Dynamic control of ferroionic states in ferroelectric nanoparticles

TL;DR

This paper investigates how the states of ferroelectric nanoparticles can be dynamically controlled through surface charge interactions and relaxation dynamics, revealing multiple ferroionic states with potential applications in nanoelectronics.

Contribution

It introduces a model for controlling ferroionic states in ferroelectric nanoparticles via surface charge dynamics and external fields, expanding understanding of their state transitions.

Findings

Multiple ferroionic states can be induced and controlled.

State crossover depends on surface charge characteristics and relaxation.

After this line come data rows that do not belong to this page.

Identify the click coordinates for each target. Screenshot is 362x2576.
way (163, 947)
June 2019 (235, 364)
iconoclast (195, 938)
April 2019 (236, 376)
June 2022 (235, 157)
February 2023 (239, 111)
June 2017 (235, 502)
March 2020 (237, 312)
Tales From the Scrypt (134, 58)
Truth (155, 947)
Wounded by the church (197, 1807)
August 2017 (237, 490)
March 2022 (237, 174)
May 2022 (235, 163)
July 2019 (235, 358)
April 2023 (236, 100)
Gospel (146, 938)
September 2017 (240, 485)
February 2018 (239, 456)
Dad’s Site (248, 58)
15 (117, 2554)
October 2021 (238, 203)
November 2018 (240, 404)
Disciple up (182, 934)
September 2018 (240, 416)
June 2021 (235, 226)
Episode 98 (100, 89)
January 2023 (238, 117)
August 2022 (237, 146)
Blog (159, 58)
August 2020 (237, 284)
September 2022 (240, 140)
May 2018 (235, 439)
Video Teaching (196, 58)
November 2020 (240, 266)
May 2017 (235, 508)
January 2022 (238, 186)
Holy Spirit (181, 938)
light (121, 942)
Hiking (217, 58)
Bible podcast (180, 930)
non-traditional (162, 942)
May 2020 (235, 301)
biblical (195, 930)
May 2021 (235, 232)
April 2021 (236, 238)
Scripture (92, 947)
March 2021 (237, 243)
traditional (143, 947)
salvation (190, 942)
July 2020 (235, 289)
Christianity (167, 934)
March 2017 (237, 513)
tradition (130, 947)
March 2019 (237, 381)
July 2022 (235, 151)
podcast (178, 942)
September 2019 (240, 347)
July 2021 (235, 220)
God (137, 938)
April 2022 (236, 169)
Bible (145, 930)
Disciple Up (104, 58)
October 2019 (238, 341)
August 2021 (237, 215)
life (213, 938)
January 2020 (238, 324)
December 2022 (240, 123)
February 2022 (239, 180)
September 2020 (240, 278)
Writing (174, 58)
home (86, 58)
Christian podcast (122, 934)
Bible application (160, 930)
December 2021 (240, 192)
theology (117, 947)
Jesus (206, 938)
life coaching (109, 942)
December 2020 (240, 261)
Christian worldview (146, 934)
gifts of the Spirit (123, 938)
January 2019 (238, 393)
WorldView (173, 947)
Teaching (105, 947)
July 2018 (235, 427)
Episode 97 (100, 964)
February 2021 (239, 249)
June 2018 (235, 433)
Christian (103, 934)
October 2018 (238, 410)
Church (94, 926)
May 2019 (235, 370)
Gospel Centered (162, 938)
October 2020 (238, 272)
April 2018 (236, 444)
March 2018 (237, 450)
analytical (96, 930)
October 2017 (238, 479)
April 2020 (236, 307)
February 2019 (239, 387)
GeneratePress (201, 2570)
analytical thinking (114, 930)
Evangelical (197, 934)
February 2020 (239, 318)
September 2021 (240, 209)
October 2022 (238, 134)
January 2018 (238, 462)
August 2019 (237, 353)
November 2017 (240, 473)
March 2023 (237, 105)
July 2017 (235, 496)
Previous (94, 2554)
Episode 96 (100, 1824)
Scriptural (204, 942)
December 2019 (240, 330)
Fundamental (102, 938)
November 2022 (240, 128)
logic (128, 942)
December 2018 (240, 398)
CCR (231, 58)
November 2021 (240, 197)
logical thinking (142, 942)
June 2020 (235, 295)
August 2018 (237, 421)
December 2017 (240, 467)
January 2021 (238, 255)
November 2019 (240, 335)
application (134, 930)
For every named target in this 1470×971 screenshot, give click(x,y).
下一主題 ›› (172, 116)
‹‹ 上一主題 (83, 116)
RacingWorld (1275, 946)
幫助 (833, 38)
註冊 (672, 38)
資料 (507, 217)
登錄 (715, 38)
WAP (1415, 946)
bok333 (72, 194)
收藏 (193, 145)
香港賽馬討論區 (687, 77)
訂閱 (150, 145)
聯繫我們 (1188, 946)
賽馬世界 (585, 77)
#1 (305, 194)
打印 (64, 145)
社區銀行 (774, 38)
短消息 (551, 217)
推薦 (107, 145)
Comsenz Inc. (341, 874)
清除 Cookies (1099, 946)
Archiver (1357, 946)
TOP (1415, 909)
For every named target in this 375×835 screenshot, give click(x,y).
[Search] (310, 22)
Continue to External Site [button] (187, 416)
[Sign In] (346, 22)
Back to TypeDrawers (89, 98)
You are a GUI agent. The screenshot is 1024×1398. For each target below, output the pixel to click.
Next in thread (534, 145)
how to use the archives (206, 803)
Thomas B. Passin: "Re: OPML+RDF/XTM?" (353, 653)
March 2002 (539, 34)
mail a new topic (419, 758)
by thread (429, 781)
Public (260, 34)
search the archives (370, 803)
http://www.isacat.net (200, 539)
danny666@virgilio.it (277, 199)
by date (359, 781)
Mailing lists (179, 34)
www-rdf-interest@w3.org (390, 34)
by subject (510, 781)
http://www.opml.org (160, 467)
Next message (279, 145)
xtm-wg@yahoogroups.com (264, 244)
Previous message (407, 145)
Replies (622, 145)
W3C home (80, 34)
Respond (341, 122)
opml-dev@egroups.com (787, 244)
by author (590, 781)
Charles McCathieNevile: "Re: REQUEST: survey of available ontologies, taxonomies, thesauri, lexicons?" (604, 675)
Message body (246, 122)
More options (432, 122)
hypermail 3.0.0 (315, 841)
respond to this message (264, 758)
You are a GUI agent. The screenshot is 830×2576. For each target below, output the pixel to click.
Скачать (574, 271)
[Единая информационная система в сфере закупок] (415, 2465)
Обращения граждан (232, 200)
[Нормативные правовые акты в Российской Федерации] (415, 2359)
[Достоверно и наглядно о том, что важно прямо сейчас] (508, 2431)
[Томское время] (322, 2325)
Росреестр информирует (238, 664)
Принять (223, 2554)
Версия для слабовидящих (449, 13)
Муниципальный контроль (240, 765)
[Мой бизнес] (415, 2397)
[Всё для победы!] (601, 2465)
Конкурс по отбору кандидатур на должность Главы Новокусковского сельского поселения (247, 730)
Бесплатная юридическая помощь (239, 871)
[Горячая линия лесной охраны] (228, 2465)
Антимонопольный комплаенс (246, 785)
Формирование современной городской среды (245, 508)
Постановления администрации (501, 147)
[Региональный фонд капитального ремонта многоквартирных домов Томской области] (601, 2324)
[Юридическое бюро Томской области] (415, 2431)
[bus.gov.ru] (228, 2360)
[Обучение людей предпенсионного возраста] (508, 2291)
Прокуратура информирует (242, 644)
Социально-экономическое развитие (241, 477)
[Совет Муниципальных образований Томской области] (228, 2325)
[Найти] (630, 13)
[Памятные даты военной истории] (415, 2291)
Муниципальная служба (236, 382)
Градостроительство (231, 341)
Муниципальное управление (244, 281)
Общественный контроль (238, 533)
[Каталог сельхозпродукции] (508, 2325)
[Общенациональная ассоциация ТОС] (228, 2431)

Results suggest new pathways for nanoelectronic device design.

Abstract

The polar states of uniaxial ferroelectric nanoparticles interacting with a surface system of electronic and ionic charges with a broad distribution of mobilities is explored, which corresponds to the experimental case of nanoparticles in solution or ambient conditions. The nonlinear interactions between the ferroelectric dipoles and surface charges with slow relaxation dynamics in an external field lead to the emergence of a broad range of paraelectric-like, antiferroelectric-like ionic, and ferroelectric-like ferroionic states. The crossover between these states can be controlled not only by the static characteristics of the surface charges, but also by their relaxation dynamics in the applied field. Obtained results are not only promising for advanced applications of ferroelectric nanoparticles in nanoelectronics and optoelectronics, they also offer strategies for experimental verification.